D. Wabwire, L. Gahimbare, H. Albert, J. Wane, J.B. Nkurikiyinfura, L. Ngendahayo, I. Mukagatare

In CHU-Butare, bone marrow examinations are being perfomed on some patients seen. The question arises whether the knowledge of the results can help clinicians in the management of patients with hematological disorders in view of providing quality services to the community.

Materials and Methods
Clinical and peripheral blood examination have always been performed in cases with hematological disorders yielding tentative diagnoses.
From the 1st January 2001 upto 31st 2002, bone marrow examinations were then perfomed on some of these patientsbeing seen.
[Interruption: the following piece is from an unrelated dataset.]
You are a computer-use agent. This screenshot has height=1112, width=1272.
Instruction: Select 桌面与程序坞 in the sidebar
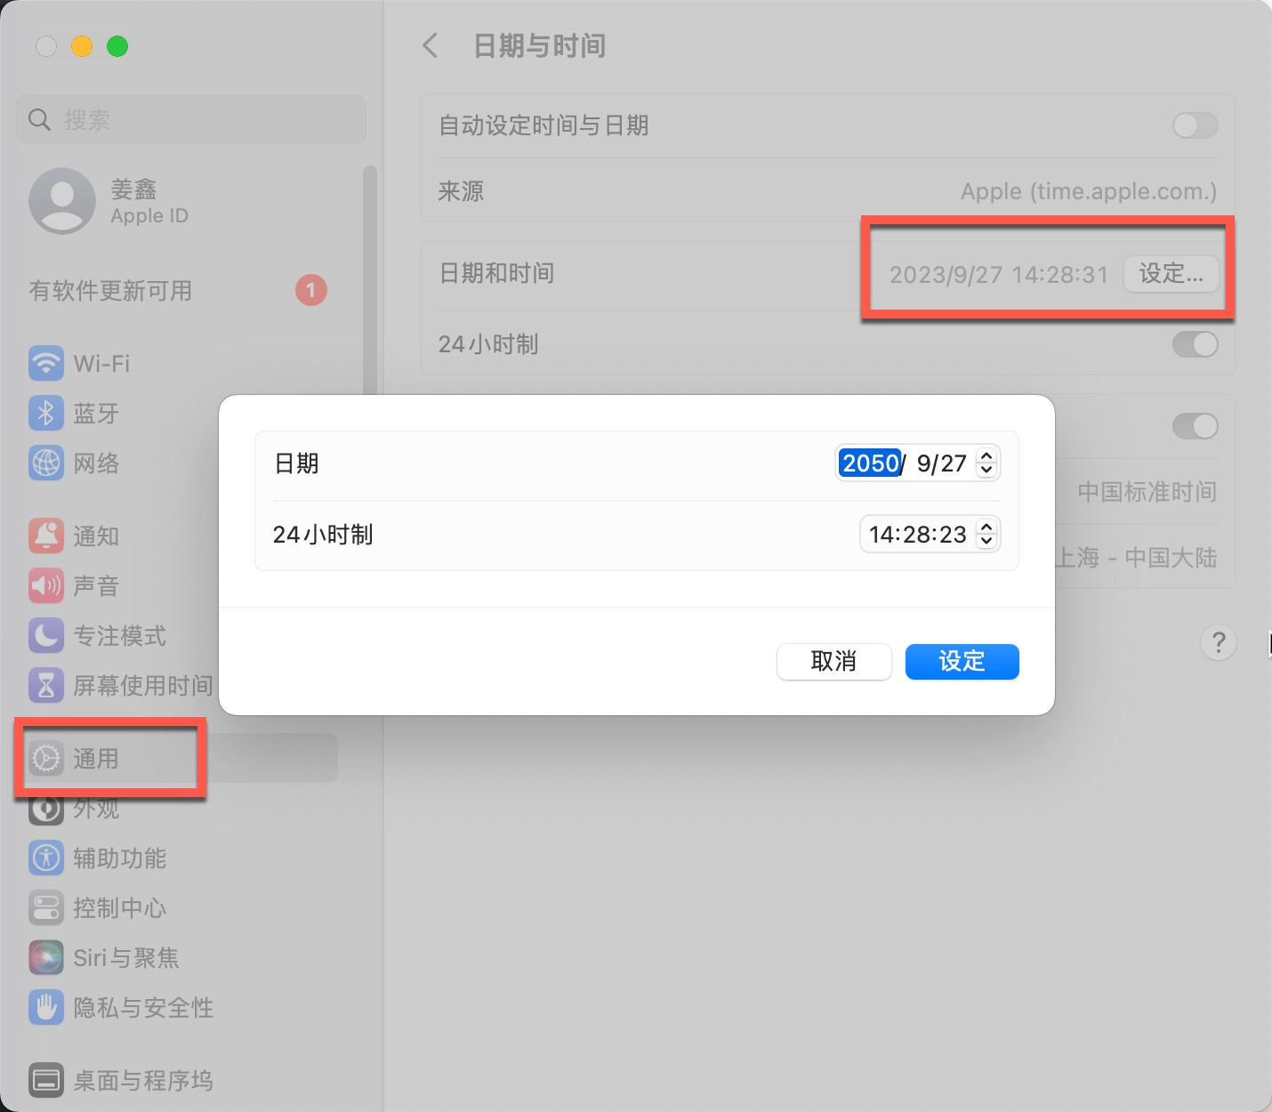[x=142, y=1080]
These consisted of cytological examinations of the specimens.
We will be looking for the diagnoses made on bone marrow smear examination and the results that confirmed or changed the so far clinical and peripheral blood examination diagnoses.

Results
79 cases were examined during this period. 52 cases (66%) were found to have hematological diseases on bone marrow smear examination.
Chronic hemolytic anemia, megaloblastic anemia, acute lymphoblastic leukemia, acute myelocytic leukemia, myelodysplastic syndrome, lymphoma, drug induced agranulocytosis were the causes of hematological disorders amongst this group of patients in C.H.U.-Butare.
Bone marrow smear examination changed the diagnosis in 35 cases (44%) and confirmed the diagnosis in 44 cases (66%).

Conclusion
Bone marrow smear examination has a high ability to diagnose hematological diseases amongst cases with hematological disorders in C.H.U.-Butare.
Bone marrow smear examination however needs to be requested for in cases of clear clinical and peripheral blood test indications.